Work to complete >>
1) In the credit agreement excerpt, what is the size of the letter of credit sublimit?
2) Repeat a portion of the credit agreement excerpt verbatim, beginning at the words "On January 26, 2010, O’Charley’s" and stopping after the words "of credit sublimit.".

Text passage >>

★ ★ ★ ★

On January 26, 2010, O’Charley’s Inc. (the “Company”) entered into a Third Amended and Restated Credit Agreement, dated as of January 26, 2010 (the “Credit Agreement”) with the Lenders referred to therein, Wachovia Bank, National Association, as Administrative Agent, Bank of America, N.A., as Syndication Agent, Regions Bank as Documentation Agent, and Wells Fargo Securities, LLC, Regions Bank and Banc of America Securities LLC, as Joint Lead Arrangers and Joint Book Running Managers. The Credit Agreement amended and restated the Company’s existing Second Amended and Restated Credit Agreement, dated as of October 18, 2006. The Credit Agreement provides for a $45.0 million secured revolving credit facility with a $20.0 million letter of credit sublimit.
The Credit Agreement includes certain customary representations and warranties, negative covenants and events of default. It requires the Company to comply with certain financial covenants.

★ ★ ★ ★

Extracted information >>
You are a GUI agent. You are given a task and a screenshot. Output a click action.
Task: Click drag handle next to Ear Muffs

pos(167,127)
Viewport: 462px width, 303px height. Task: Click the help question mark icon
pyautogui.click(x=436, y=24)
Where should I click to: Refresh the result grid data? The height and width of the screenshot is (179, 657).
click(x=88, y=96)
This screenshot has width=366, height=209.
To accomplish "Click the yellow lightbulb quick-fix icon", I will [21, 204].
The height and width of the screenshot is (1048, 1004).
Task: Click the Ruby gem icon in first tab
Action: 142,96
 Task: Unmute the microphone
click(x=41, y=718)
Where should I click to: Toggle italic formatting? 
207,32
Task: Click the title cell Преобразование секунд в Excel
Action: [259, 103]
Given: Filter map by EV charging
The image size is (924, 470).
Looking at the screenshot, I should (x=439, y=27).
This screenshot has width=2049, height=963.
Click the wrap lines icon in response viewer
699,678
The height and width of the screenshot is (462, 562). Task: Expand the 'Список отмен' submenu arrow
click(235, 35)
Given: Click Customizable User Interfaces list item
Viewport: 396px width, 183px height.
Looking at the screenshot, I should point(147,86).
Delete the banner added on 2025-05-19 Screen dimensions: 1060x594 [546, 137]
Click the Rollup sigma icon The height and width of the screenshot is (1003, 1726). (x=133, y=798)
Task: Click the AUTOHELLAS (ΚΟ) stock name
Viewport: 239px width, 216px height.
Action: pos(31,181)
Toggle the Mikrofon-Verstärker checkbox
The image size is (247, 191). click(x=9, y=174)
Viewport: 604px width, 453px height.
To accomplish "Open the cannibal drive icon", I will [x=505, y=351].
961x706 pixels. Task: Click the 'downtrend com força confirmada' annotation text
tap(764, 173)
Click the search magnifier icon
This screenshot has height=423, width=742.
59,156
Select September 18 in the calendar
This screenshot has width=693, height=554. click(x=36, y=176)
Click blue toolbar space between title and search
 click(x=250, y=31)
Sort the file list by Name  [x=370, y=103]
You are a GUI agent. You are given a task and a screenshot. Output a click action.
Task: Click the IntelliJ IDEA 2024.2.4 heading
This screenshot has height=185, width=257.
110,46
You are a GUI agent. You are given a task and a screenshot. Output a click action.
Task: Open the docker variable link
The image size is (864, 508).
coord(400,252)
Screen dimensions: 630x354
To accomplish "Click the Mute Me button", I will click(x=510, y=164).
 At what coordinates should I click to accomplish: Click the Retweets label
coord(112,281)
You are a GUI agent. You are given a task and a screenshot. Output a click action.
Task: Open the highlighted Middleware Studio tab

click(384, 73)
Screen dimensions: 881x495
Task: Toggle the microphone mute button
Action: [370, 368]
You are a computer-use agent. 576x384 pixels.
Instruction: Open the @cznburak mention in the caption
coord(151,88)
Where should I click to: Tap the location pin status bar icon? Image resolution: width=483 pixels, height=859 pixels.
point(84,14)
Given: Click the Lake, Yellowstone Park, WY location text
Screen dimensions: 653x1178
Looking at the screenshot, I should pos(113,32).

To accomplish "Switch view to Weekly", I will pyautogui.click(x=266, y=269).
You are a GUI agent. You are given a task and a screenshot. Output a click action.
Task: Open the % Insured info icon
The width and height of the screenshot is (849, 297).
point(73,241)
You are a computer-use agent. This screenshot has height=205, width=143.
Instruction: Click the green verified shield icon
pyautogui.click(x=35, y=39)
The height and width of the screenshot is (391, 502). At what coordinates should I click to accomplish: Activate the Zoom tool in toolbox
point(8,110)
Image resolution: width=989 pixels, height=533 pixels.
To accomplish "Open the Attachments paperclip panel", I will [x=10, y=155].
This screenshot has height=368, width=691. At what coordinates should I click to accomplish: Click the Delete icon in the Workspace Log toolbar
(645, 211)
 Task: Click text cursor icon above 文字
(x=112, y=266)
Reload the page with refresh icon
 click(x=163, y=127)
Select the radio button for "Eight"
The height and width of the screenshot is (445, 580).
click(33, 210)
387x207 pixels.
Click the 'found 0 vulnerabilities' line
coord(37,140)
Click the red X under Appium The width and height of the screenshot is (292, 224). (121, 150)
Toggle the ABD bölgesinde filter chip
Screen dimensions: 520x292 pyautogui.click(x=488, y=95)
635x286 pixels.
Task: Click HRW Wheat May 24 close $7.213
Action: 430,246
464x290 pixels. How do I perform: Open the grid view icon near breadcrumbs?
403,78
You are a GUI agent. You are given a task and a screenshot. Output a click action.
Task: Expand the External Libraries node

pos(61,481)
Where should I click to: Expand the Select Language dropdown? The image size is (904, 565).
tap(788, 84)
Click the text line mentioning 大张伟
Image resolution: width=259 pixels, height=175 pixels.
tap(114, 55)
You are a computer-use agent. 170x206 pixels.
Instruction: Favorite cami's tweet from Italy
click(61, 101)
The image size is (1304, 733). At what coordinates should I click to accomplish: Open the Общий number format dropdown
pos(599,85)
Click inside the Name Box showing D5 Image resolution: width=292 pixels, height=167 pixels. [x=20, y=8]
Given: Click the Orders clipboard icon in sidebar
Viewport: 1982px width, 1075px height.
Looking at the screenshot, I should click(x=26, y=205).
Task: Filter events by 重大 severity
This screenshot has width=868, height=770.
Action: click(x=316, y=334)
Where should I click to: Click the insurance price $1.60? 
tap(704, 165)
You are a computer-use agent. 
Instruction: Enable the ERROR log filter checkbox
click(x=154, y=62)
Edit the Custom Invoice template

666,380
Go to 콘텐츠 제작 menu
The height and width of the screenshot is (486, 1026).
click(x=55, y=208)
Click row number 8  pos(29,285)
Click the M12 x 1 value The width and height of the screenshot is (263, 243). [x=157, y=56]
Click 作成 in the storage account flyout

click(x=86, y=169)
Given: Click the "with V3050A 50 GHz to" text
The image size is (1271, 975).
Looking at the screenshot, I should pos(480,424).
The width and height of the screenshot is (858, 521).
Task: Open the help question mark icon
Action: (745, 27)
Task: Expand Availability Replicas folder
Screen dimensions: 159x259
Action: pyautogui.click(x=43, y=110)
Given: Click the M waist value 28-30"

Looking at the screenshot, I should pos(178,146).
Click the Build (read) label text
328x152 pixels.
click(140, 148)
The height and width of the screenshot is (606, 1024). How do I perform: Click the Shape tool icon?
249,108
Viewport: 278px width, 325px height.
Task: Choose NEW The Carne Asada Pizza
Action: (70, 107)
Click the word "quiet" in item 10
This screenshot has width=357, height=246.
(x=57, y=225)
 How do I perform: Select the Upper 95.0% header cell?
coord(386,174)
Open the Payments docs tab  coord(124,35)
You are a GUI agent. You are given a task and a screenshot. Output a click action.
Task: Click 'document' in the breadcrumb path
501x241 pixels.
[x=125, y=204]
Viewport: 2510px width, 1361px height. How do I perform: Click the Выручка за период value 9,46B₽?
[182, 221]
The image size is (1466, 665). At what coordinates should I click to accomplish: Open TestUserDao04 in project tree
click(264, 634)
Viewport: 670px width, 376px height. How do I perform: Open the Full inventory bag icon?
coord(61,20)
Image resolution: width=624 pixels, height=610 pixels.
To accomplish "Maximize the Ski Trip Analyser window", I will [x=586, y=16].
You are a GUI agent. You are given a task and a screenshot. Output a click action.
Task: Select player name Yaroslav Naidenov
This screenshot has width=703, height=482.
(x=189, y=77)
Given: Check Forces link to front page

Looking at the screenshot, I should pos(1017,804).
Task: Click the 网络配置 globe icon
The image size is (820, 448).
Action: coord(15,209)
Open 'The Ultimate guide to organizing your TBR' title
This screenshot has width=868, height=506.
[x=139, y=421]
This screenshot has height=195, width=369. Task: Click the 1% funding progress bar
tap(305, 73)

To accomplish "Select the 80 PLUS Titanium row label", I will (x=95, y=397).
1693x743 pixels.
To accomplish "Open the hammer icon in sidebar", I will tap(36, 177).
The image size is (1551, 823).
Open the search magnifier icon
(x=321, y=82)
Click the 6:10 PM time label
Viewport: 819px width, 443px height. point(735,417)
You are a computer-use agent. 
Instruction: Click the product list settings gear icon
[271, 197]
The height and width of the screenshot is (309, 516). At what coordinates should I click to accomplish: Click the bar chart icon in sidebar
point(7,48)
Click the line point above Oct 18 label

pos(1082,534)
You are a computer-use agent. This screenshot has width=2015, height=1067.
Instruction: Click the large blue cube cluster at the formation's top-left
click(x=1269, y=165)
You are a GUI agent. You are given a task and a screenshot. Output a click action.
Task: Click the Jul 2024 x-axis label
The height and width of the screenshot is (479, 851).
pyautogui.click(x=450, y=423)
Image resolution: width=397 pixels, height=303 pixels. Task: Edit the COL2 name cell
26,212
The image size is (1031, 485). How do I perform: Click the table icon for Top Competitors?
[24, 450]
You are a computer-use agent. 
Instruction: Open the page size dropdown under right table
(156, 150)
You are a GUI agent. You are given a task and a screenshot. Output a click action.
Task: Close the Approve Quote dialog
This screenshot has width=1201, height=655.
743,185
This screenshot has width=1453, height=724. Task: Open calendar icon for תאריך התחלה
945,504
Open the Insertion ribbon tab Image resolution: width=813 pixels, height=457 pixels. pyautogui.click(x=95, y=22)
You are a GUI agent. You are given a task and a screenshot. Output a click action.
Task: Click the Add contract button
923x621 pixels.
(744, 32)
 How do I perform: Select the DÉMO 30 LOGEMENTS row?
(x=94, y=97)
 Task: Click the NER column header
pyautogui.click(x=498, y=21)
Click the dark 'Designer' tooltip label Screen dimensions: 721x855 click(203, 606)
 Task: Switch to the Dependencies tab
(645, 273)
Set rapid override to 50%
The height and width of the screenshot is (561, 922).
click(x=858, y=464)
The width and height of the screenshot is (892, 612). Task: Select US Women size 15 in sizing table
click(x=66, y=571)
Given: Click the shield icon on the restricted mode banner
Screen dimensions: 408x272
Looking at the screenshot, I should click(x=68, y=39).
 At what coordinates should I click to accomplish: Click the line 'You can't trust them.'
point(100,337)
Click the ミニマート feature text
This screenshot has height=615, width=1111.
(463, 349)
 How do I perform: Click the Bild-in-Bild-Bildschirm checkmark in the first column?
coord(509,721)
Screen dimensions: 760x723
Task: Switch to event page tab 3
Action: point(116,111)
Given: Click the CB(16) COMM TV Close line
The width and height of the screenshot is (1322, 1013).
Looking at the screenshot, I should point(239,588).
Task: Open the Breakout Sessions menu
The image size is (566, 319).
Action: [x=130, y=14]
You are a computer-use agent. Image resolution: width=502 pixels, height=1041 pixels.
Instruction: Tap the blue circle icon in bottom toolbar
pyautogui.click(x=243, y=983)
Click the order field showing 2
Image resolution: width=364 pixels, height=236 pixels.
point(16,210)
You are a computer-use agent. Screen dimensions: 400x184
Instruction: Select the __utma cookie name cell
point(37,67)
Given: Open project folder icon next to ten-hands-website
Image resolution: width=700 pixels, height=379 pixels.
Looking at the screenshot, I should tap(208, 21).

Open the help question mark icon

★ ★ ★ ★

The replies >>
1) $20.0 million

2)
On January 26, 2010, O’Charley’s Inc. (the “Company”) entered into a Third Amended and Restated Credit Agreement, dated as of January 26, 2010 (the “Credit Agreement”) with the Lenders referred to therein, Wachovia Bank, National Association, as Administrative Agent, Bank of America, N.A., as Syndication Agent, Regions Bank as Documentation Agent, and Wells Fargo Securities, LLC, Regions Bank and Banc of America Securities LLC, as Joint Lead Arrangers and Joint Book Running Managers. The Credit Agreement amended and restated the Company’s existing Second Amended and Restated Credit Agreement, dated as of October 18, 2006. The Credit Agreement provides for a $45.0 million secured revolving credit facility with a $20.0 million letter of credit sublimit.